Start of TASK DATA

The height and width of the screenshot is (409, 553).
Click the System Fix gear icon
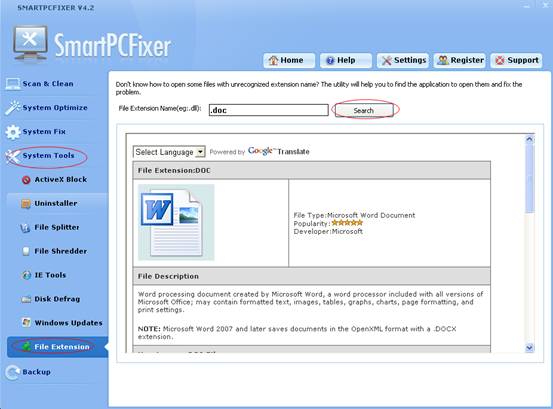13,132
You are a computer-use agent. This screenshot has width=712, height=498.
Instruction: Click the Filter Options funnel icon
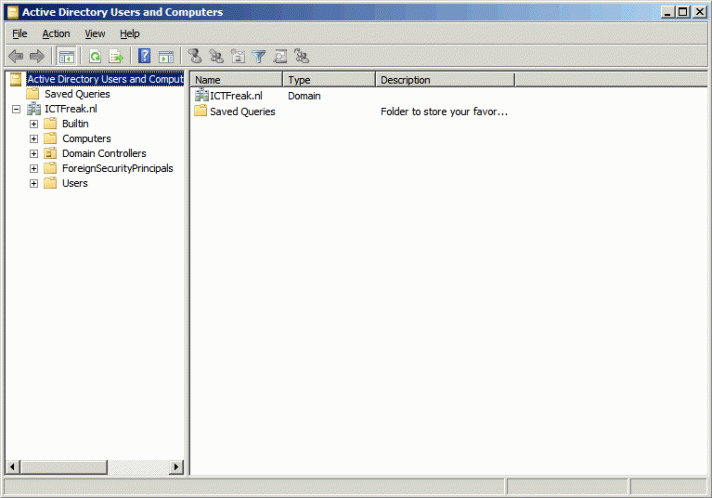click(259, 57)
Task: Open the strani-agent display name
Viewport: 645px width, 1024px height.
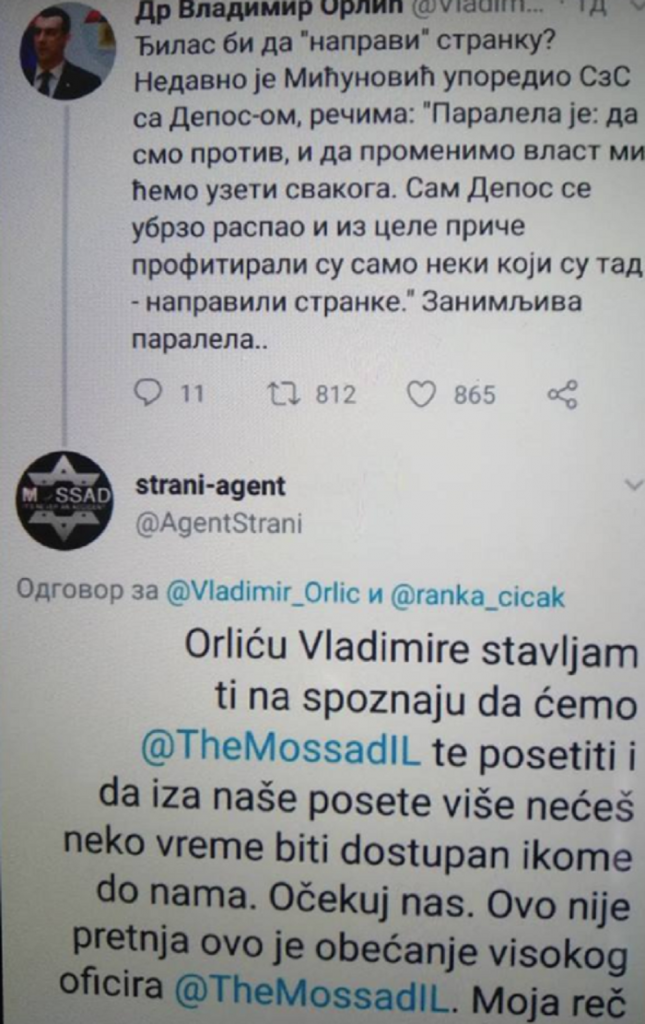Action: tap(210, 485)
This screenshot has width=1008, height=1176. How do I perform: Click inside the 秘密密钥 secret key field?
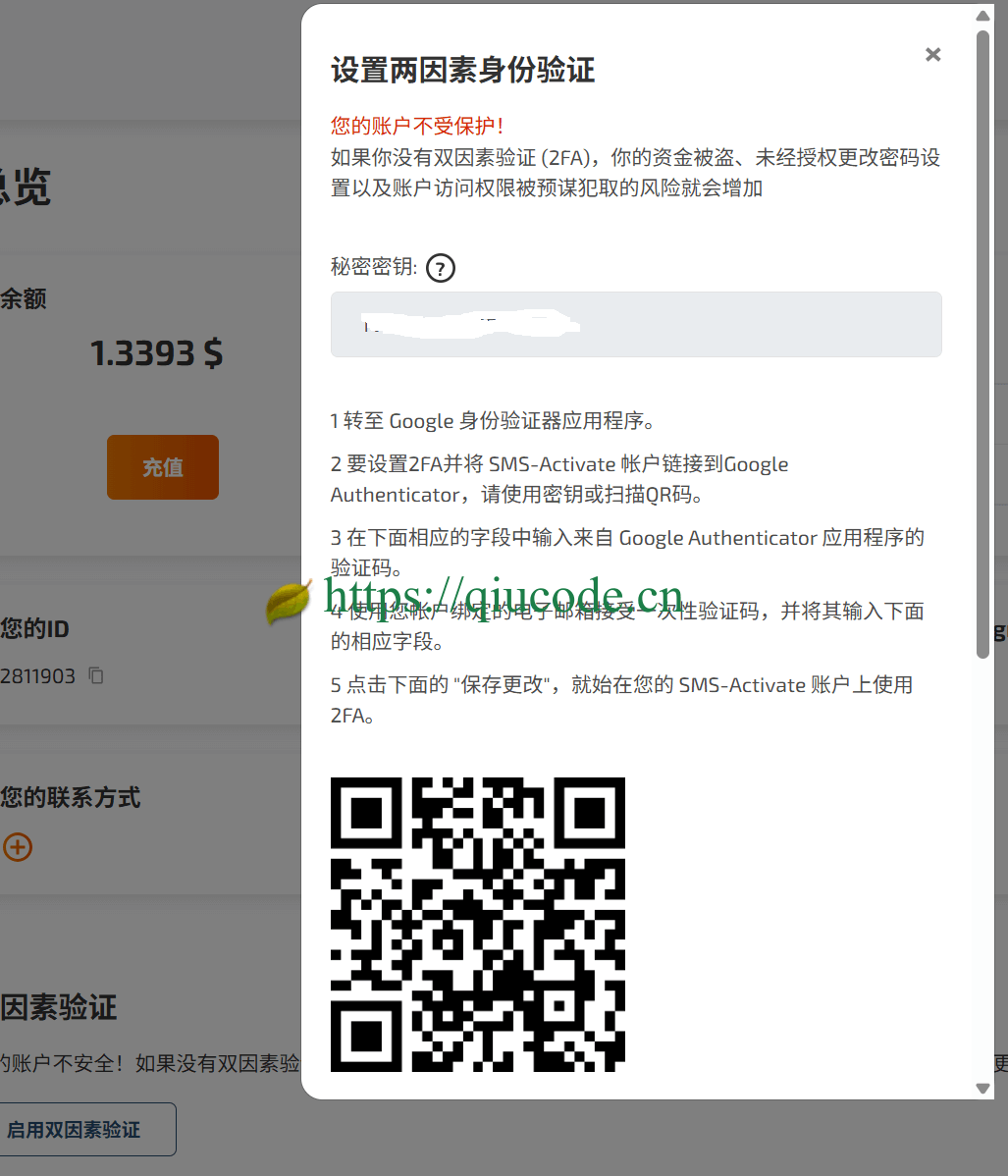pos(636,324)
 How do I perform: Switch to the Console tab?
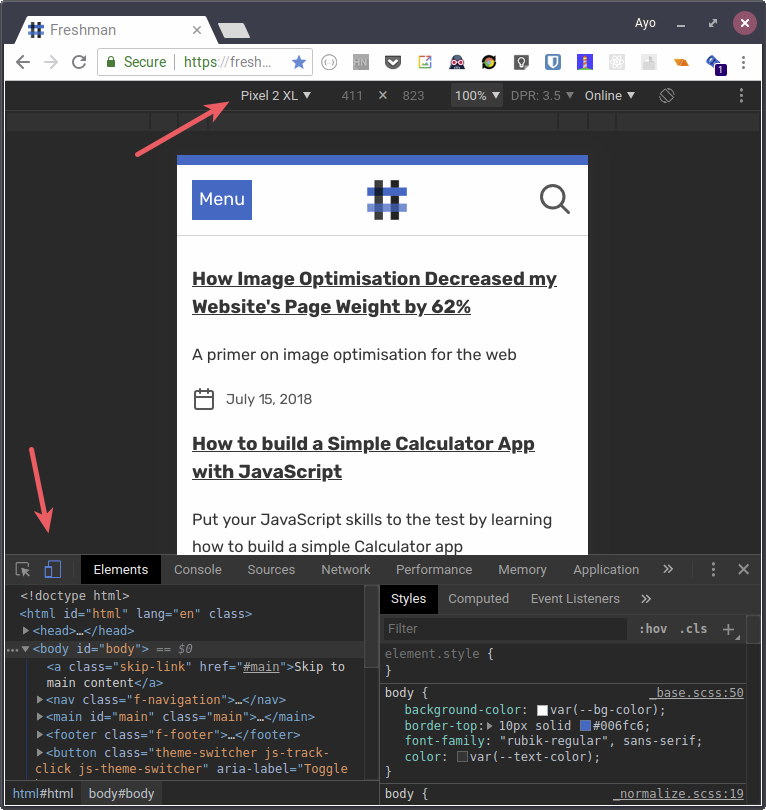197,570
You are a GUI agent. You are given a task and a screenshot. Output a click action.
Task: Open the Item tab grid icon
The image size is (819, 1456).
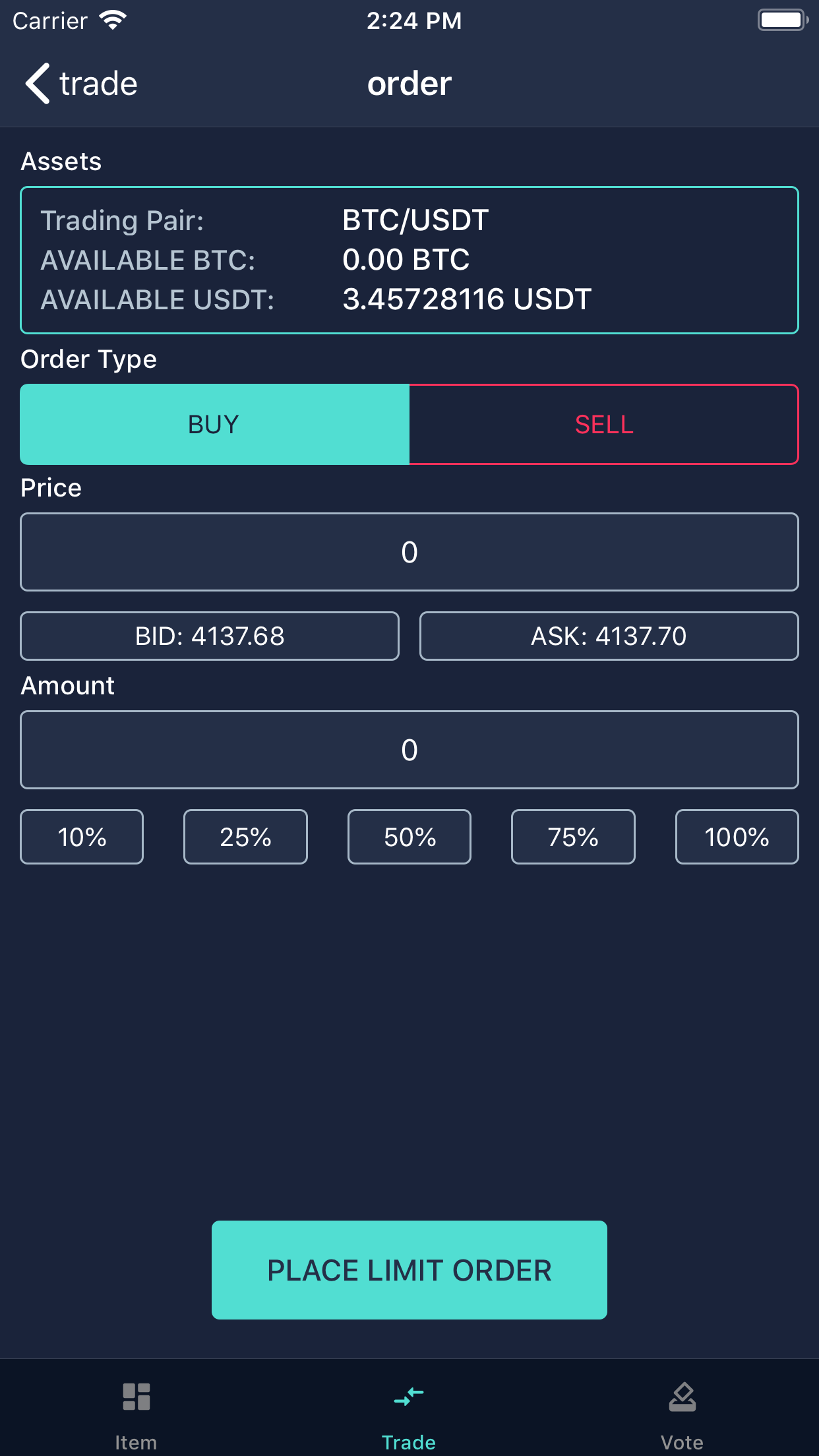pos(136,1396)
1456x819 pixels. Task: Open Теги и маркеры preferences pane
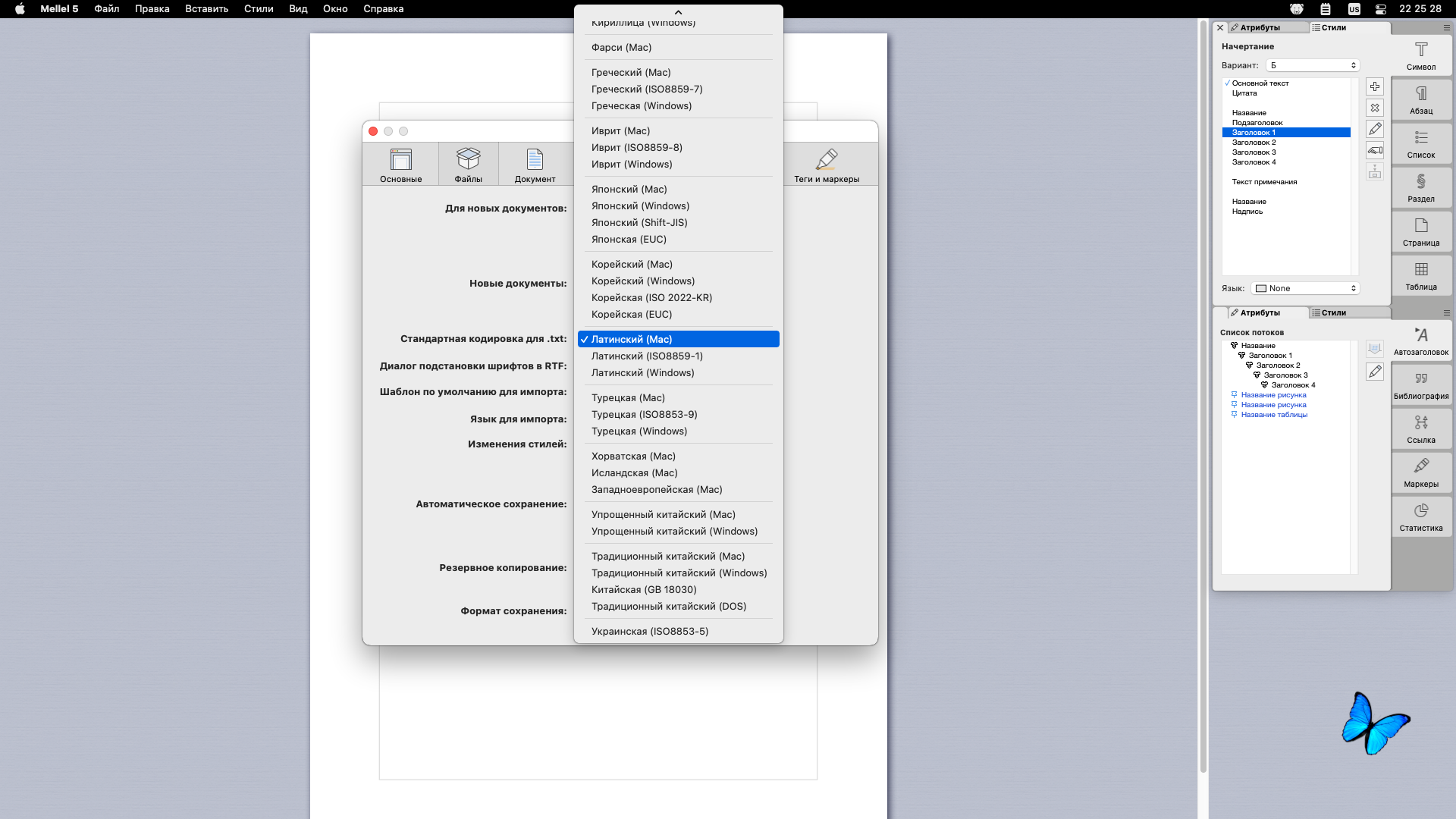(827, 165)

End of TASK DATA

* WHAT THIS TASK INVOLVES
Excluding all pictures, print exactly and only the lines from the line with "How do I perform: Switch to the Console tab?" through the end of the records above, both ends included.

* SOLUTION
 How do I perform: Switch to the Console tab?
197,570
You are a GUI agent. You are given a task and a screenshot. Output a click action.
Task: Open the Item tab grid icon
The image size is (819, 1456).
pos(136,1396)
1456x819 pixels. Task: Open Теги и маркеры preferences pane
(827, 165)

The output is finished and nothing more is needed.